If we wish to construct Socrates' view charitably, we need to look at what he means by the words 'good' and 'harm'. Rather than being a statement about how the world is, Socrates' claim is really a definition of a 'good man': a good man is someone to whom no harm can come. How can anybody live to avoid all harm? Well, as the Buddhists say, pain and harm are functions of desire - if you don't desire something, then removing it can't harm you. But Socrates isn't saying that the good man desires nothing. Rather, the good man desires only what is entirely within his power: his own moral behaviour.
You want to avoid being harmed? It's easy: just see all the things that you can't control as worthless. Your own health, the health and lives of people you care about, money, even your own life - all these things are determined largely by chance, and so it's a bad idea to worry about them. Change the way you think so that, if you retain your moral integrity, you will be entirely satisfied. Epictetus tells a story of a man who is summoned by a capricious ruler. He refuses, and the ruler threatens to cut his head off. "You are free to do that," says the man, "just as I am free to refuse your summons."

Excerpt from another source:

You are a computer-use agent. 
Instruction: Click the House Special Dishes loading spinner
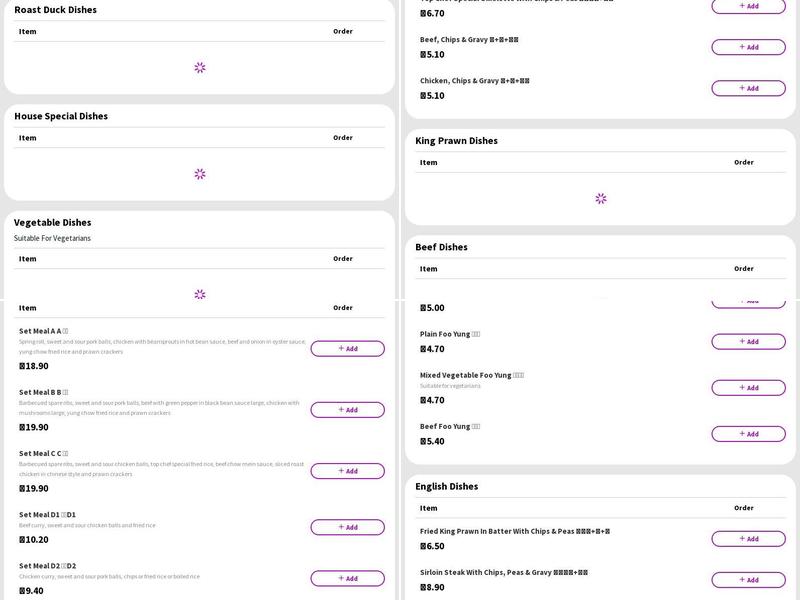point(200,174)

On this view, if you do something evil - kill another person, for instance - the only person you've harmed is yourself. If you're killed by another person, they've done you no wrong. How could they? All they can harm is your body, your life - which as we've seen is of no concern to the Stoics.
Make your state of mind dependent on nothing but your own actions. If you allow chance to determine how happy you are, you lay yourself open to disaster. Don't worry about what will happen to you; worry about how you'll react to it. Then you'll be Socrates' 'good man', and nobody will be able to harm you again.